I attended IIFET 2010 in Montpellier, France, this summer. I had a great time, meeting colleagues from around the world. IIFET stands for the International Institute of Fisheries Economics and Trade and organises biennial conferences. I’ve been to a couple of conferences, but never to an all-fisheries one; it was a pleasing experience (I’m a fisheries guy).
In addition to the social/network aspect of going to conferences (which is, perhaps, 50% of my motivation to attend conferences), I appreciate the plenary sessions. I observe that many conference participants skip the plenary sessions, but I cannot understand why. The conference organizers have, probably in most cases, tried tried their best to get the best and most interesting plenary speakers. Most times, invited keynote speakers have important and interesting things to tell you (it cannot be everyday they have the attention of an entire research field, and if they realize, they will struggle to make their talk matter). A missed plenary is a missed oportunity to learn from and listen to someone important who has something important to say.

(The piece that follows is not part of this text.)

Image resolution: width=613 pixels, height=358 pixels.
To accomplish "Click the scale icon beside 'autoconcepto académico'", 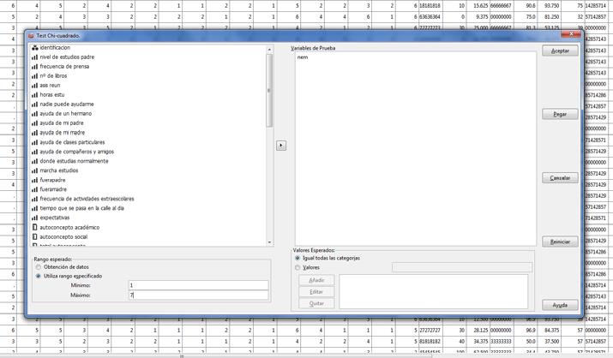I will [x=35, y=228].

One of the plenary speakers at IIFET 2010 was Anthony Scott, Professor Emeritus at the University of British Columbia, 87 years old, and a living legend in fisheries economics.* In his talk, he applied Thomas Kuhn’s ideas about scientific revolutions to fisheries economics. Truly amazing. Not only the idea itself, which seem obvious once it is formulated but still requires a wide perspective and intimate and detailed knowledge of the whole field to be formulated, but also that he remains relevant and contributes 55 years down the road. I just hope someone is responsible enough to make sure that paper gets published in one form or another.
The other speaker in the same plenary session was the IIFET 2010 Distinguished Service Award winner Susan Hanna. (Anthony Scott was given the IIFET Fellow Award, by the way.) Her talk was another plenary I wouldn’t have missed. She critisized how the current practice (meaning everything from publishing and hiring practices down to choice of words and metaphors) in fisheries economics, and in much of economics for that matter, failed to fulfill the ideal of any research activity; to be relevant in the real world, to inform policy, and to educate the public. I just hope everyone listened really carefully.

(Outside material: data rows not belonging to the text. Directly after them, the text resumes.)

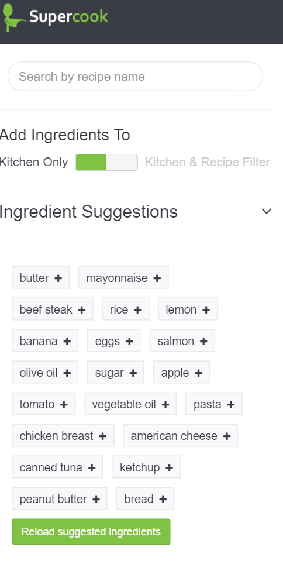Select the chicken breast ingredient tag
Viewport: 283px width, 561px height.
pyautogui.click(x=63, y=436)
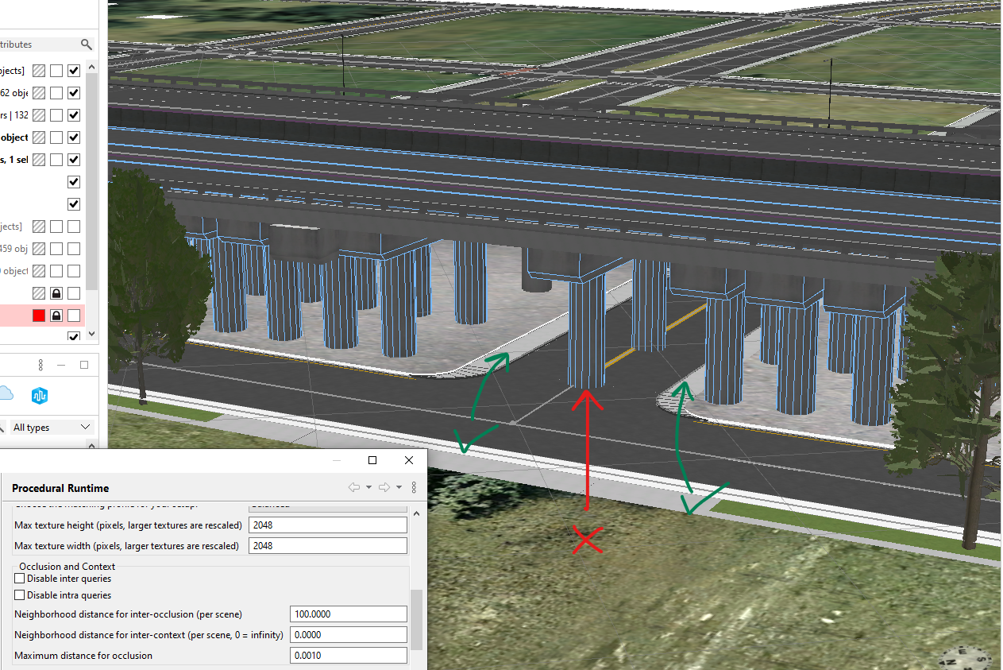Image resolution: width=1003 pixels, height=670 pixels.
Task: Toggle the lock icon on the red-highlighted layer
Action: 56,315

UPDATE: As Ann Shriver, IIFET’s Executive Director, writes in the comments, Susan Hanna’s presentation is available at the IIFET home page. It gets really interesting from slide 10 and onwards. Ann Shriver also confirms that both Scott’s and Hanna’s papers will be published.
* In 1955, Scott published the influental and cornerstone-article ‘The Fishery: The Objectives of Sole Ownership’ in the Journal of Political Economy. From a (fairly) recent praise-speak:
In present day fisheries economics, we accept [Scott’s] 1955 conclusions without question […] So, we can argue that [the] 1955 article provided the foundation for present day fisheries economics. It was, in fact, an article well ahead of its time.
Legendary status is further confirmed by the Anthony Scott fonds in the UBC Archives; a collection of all his letters, reports, lecture notes, and even desktop diaries(!), no less than 7.15 meters of ‘textual materials.’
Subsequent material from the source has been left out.